Whence Writers of the Future? A Proposal…

April 11, 2012

So this is something I’ve been mulling over the past few weeks.  This post is more me thinking aloud, in a sense, because I don’t think I have any firm conclusions or answers.

As I’ve mentioned here before, I’ve submitted twice now to the Writers of the Future contest – going so far as to earn an Honorable Mention on the first of those two submissions.  I was and am pretty proud of that accomplishment. 

Writers of the Future, as you no doubt may be aware, is basically the premiere, most high-profile writing contest for new, upcoming, unpublished and undiscovered SF&F authors.  The contest is only open to writers who have published 3 or fewer short stories, and who have not published a work of novelette-length or greater.  The prizes are pretty lavish: 3 quarterly winners each year (with first, second, and third prizes of $1,000, $750, and $500, which alone are already pretty generous awards) – and from this pool of 12 quarterly winners a single annual winner is selected, with an additional cash prize of $5,000.  That’s a pretty incredible prize.  Heck, that’s the same as the median advance for a first-time SF&F novel contract: meaning that Writers of the Future winners are getting paid as well for their short stories as many first-time SF&F novel authors are getting paid for an entire book.  On top of this, the 12 quarterly winners are whisked off to a week-long workshop where they’ll learn from and hobnob with the various titans of the industry: established and recognized authors of SF&F.

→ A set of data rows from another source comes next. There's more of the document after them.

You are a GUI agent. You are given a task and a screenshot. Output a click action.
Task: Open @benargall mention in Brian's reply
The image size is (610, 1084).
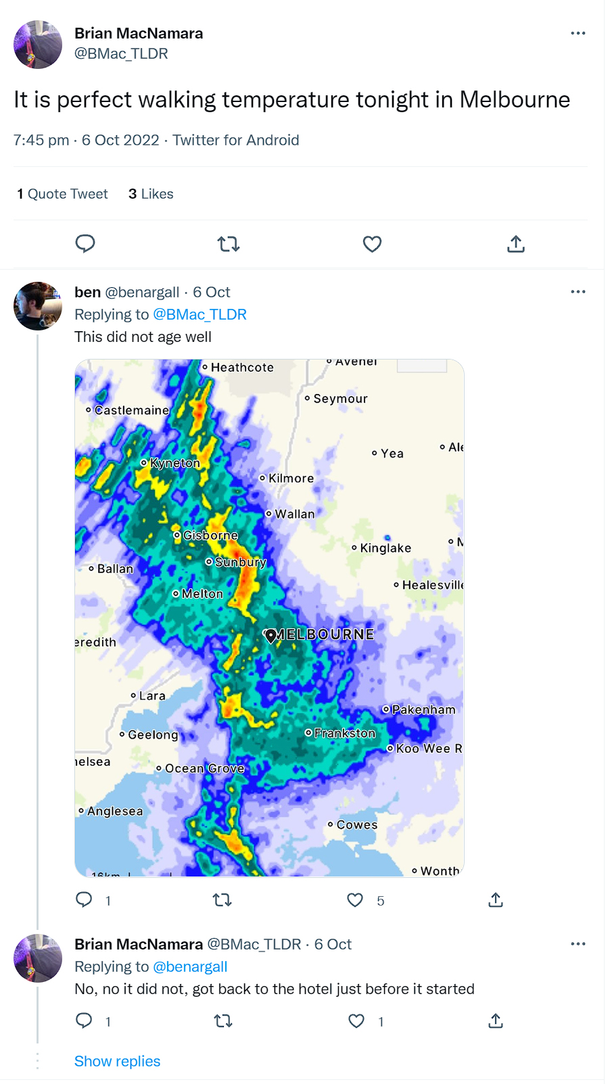[x=191, y=966]
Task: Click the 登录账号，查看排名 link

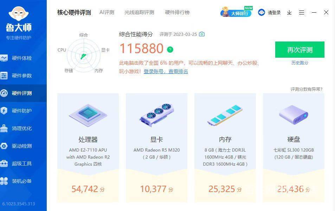Action: (166, 71)
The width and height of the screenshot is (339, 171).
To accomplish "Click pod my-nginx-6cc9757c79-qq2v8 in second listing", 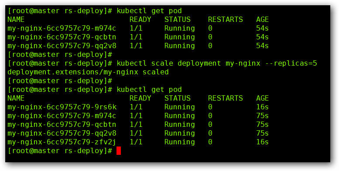I will pos(62,133).
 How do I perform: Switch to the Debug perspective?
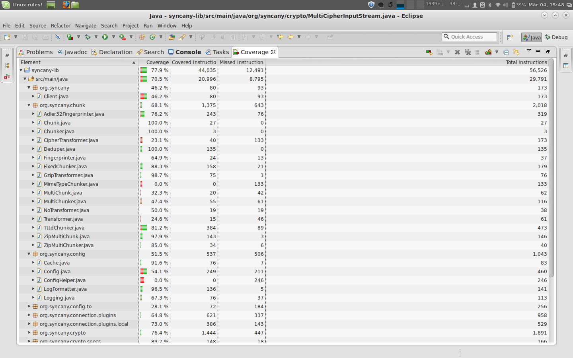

All of this is unquestionably wonderful.  And because it’s open only to aspiring authors who have not yet made it, the contest makes for a great place to test one’s skill as a writer.  The entries are judged blind, so the only things in play are the relative merits of the stories that have been submitted and the relative tastes of the judges reviewing them.  There’s no personal favoritism.  Established and recognized authors aren’t going to get the publication slot simply because of their name recognition and because name recognition sells.  So I’ve seen it as a wonderful place to let my work sink or swim largely (although not entirely, as I’ve pointed out before) on its own merits. 

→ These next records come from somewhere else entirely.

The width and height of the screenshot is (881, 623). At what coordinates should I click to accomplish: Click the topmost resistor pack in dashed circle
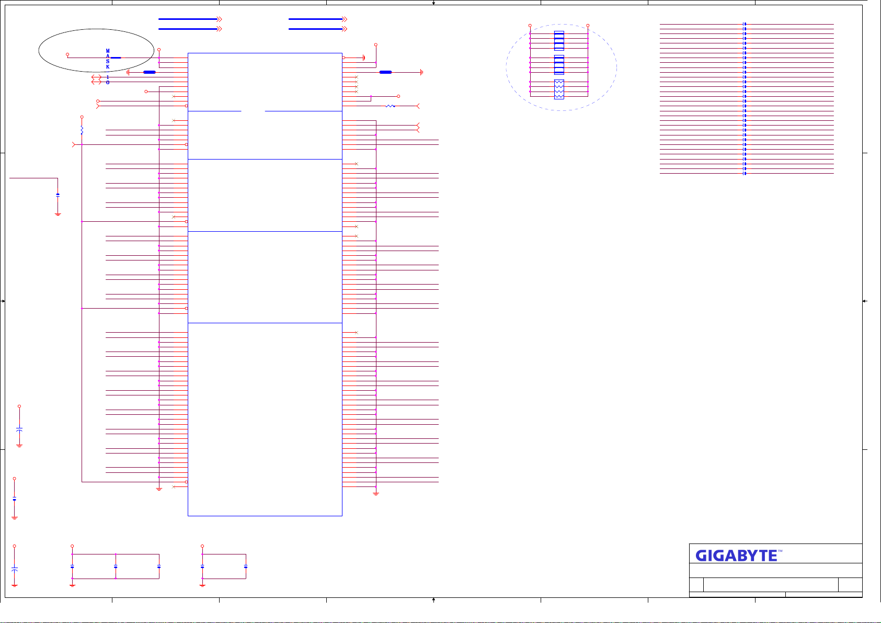click(559, 41)
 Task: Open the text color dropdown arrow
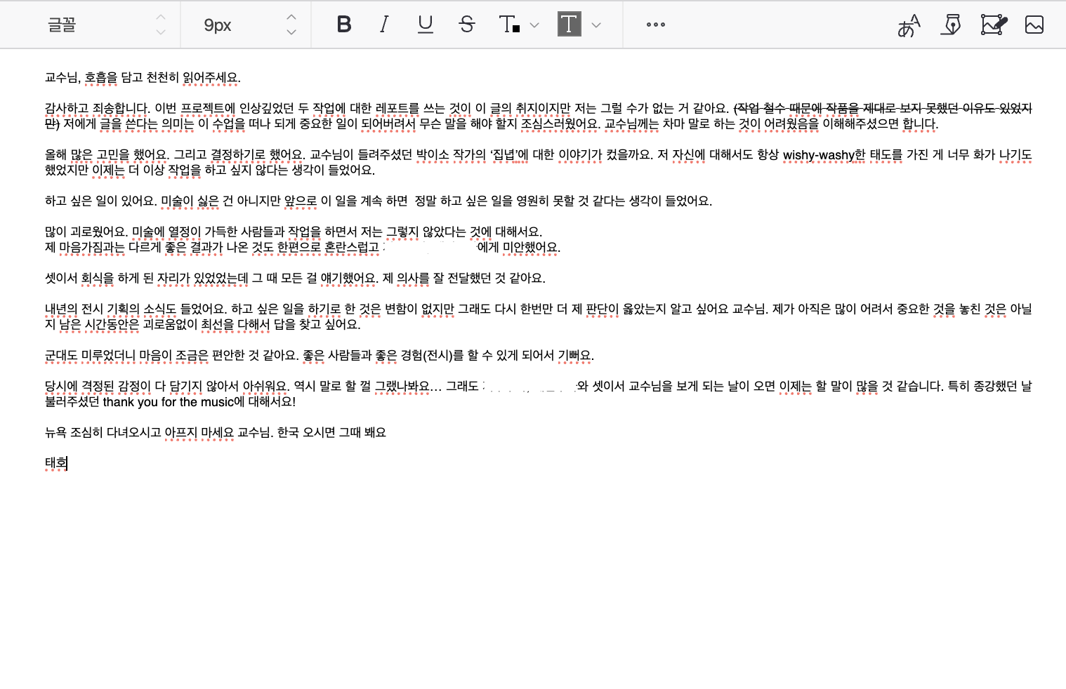pyautogui.click(x=534, y=25)
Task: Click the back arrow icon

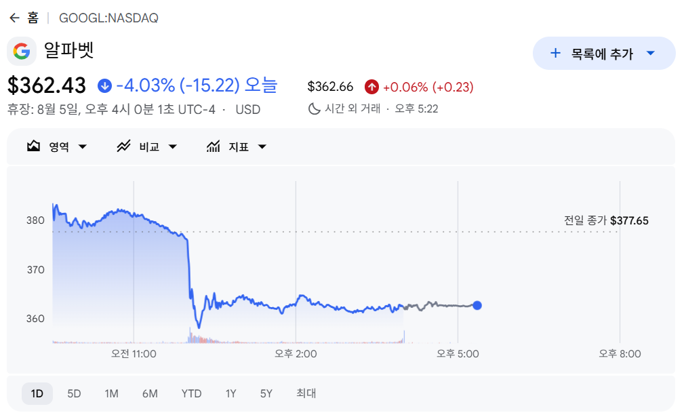Action: pyautogui.click(x=14, y=18)
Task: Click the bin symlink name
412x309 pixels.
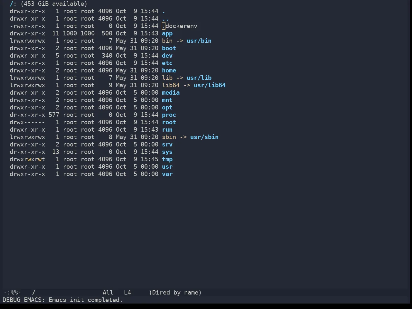Action: [x=167, y=41]
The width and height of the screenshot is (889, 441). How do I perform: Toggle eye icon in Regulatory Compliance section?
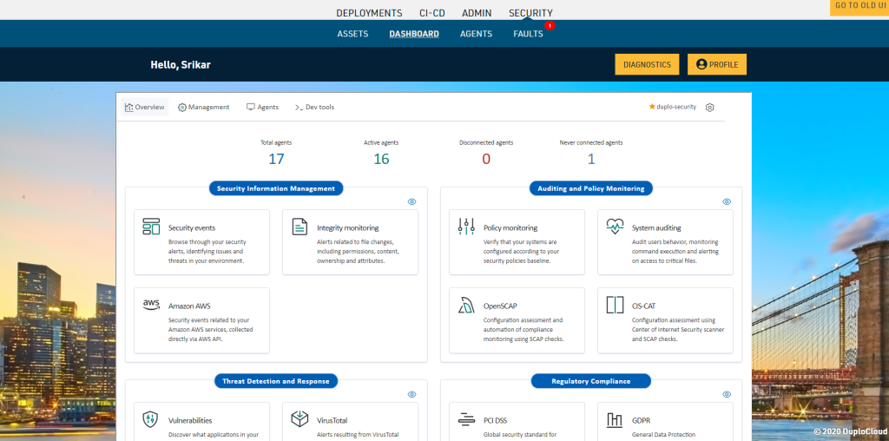727,394
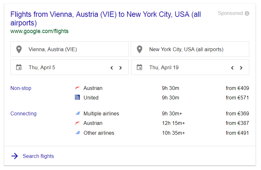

But there’s another side to this story, I am beginning to learn.

I’ve long known that the Writers of the Future contest is connected to Scientology.  The full name of the contest is the “L. Ron Hubbard Writers of the Future Contest”.  It’s tough to move in SF&F circles for long and not have learned at least a thing or two about Hubbard, the founder of Scientology.  For instance, author John Scalzi talked about the connection back in 2008. But this connection didn’t bother me.  Scientology, I reasoned, was a wacky, far-out religion, sure.  On a religious level I couldn’t more strongly disagree with their ideas – being that their theology is in a very real way founded on a badly-thought-out Space Opera.  (Hubbard himself was not the best of Science Fiction writers, even if he was very prolific.)  But other than their Space Opera doctrine, I figured they were a relatively harmless bunch, overall – especially in the day-and-age of the internet when that doctrine was free for anyone to explore for themselves on the internet: Wikipedia hath pierced the veil of Scientology Secrecy.  But inasmuch as Writers of the Future was owned by and operated by Scientology but was not directly linked in a “You have entered the contest, now join the religion!” way, it didn’t bother me.

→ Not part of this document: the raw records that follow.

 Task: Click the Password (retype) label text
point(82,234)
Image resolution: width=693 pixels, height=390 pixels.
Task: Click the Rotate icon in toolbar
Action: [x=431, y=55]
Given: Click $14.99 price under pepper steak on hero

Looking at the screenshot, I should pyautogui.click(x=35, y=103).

But then several weeks ago, Jim C. Hines – a previous winner of Writers of the Future – posted some of his thoughts about the link between Writers of the Future and Scientology.  Jim was concerned that the Church of Scientology and the WotF contest were more closely linked than he had been lead to believe.

And then in his comments, a former-Scientologist and writer/blogger in her own right, Deirdre Saoirse Moen, sprinkled some links to her own blog where she discusses her own relationship with Scientology, Writers of the Future, and their various practices.  And the stories she tells are horrifying

And then Jim C. Hines’ post lead to a few articles in The Village Voice on the topic, with still more horror stories.

At the same time, another author and blogger I follow – Jay Lake – who is also a previous winner of Writers of the Future and simultaneously an outspoken atheist did an interview with Writers of the Future – which at least in some ways signals that he’s probably not too concerned about the the relationship.

All of which is very confusing for me.

On one hand, the things that have come out about what goes on behind closed doors in Scientology are extremely disturbing – and suggest that the production of Writers of the Future books may be irreconcilably linked to some of these egregious practices.  On the other, as a convert to a religion that is frequently portrayed in an unflattering and inaccurate and distorted light in the media, I know that you can’t believe everything negative that you read about an unpopular church (even when a lot of it is based on some reality, the portrayal can distort things until they are unrecognizable).  So it’s hard to know what to believe.  How much of this stuff is true, and how much is based on only a kernel of truth that has been distorted into something deeply ugly?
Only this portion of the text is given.